Using Firefox, NVDA, and looking at Docs.Google.com in classic view.

Main UI/Look
  • Navigating by form fields or line will reveal lots of unlabeled Controls, such as “button”, clickable, expanded, checkboxes, and clickable list. It’s bad enough from a user interface, experience, and accessibility standpoint that all these controls do not have proper labels, making them accessible, but there’s more.
  • Instructions indicate to get started, activate create new or upload button, but these are identified as clickable, which do not do anything when pressing ENTER. However, with enough attempts of everything under the sun such as NVDA+CTRL+SPACE, SPACE, mouse click, etc.; it will be possible to activate these buttons. It should not be this difficult, frustrating, and require all these work-around to activate buttons (no, no, they are not buttons, but clickable).
  • When navigating to the expand button, pressing ENTER, NVDA is silent. The new status, which is collapsed, is not conveyed from Docs via ARIA or any accessibility event. In addition, arrowing down does not show any additional content. ARIA Live-regions should be used to alert user of updated dynamic content.
  • Navigating to unlabeled button, pressing ENTER, reviewing contents on screen does not show that anything changed.
  • Lots of items are identified as menus and submenus, which when activated do not work as ARIA jQuery menus, but instead do not do anything, cannot track focus/read, and/or it’s not possible to exit menu/submenu.
  • Effective and efficient navigation is lacking greatly, which could Be improved by use of ARIA Landmarks and headings.
Creating/Editing Docs
  • Browse/upload process does not work by simply using arrows/TAB and ENTER/SPACE, but requires the same level of fighting, frustration, and work-around that was required to get into the upload page.
  • Creating a new doc/opening an uploaded one will open it in a new Tab, which is identified with: document title, app, JavaScript, file type, and editable”. While all this is great, arrowing in document reads absolutely nothing and same goes for tabbing around.

Conclusion

Google has optimized Google Chrome, ChromeVox, and Docs to work very well together. This locked-in and non-universal design towards accessibility should be avoided at all possible cause, which results in not as many people using it due to the need to use a different environment for particular task. One of the many benefits to a cloud solution, such as Docs is the anywhere access on anything, which ranges from desktops to mobiles, which Docs accessibility is far from.
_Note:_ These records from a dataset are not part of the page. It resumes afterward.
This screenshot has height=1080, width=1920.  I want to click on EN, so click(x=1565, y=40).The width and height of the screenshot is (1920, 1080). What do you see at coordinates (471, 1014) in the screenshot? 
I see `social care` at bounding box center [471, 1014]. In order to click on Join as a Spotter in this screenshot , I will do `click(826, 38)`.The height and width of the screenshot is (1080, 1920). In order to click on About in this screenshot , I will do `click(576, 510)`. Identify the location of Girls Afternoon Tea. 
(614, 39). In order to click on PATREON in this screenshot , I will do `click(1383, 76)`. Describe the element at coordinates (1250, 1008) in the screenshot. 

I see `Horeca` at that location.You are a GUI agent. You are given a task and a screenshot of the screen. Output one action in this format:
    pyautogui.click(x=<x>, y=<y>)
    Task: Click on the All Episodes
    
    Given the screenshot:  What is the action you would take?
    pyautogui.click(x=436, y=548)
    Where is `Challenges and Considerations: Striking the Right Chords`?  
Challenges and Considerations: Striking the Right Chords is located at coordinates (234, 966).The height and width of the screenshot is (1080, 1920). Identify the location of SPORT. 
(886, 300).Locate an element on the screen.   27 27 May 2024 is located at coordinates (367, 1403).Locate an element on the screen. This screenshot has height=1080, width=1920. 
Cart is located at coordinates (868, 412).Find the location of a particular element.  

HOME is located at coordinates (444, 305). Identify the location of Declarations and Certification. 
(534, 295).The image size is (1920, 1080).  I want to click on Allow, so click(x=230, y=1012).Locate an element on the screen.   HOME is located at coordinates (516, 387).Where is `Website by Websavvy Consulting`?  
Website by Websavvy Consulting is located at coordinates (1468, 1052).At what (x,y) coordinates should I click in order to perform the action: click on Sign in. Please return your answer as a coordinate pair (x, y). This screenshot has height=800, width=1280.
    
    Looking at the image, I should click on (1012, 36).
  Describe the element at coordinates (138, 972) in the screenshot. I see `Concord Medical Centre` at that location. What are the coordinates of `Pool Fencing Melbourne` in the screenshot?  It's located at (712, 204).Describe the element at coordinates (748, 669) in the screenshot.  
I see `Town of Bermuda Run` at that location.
Please, Google, there really needs to be real accessibility present, which includes effectiveness, efficiency, and equal level of access. No more of this Google accessibility, which is half-baked at best.

One comment

  1. Anonymous

    Hi WebAX. Though I don’t personally disagree with Kevin on various points he makes, I do take exception to his general tone as some of the observations he asserts are half way correct or just flat out wrong.

    Please see the reply to his official post on this thread
    http://t.co/IvT0hPaf

    I understand advocacy in the blindness community usually takes a hostile tone because doing it any other way does not yield any sort of response. However, with Kevin, who does work in industry (QA), I expect him to provide feedback in more official channels rather than ambiguous prose and unverified observation. I would urge the owners of this blog to read through my personal response above and have a look for themselves when reposting content like this.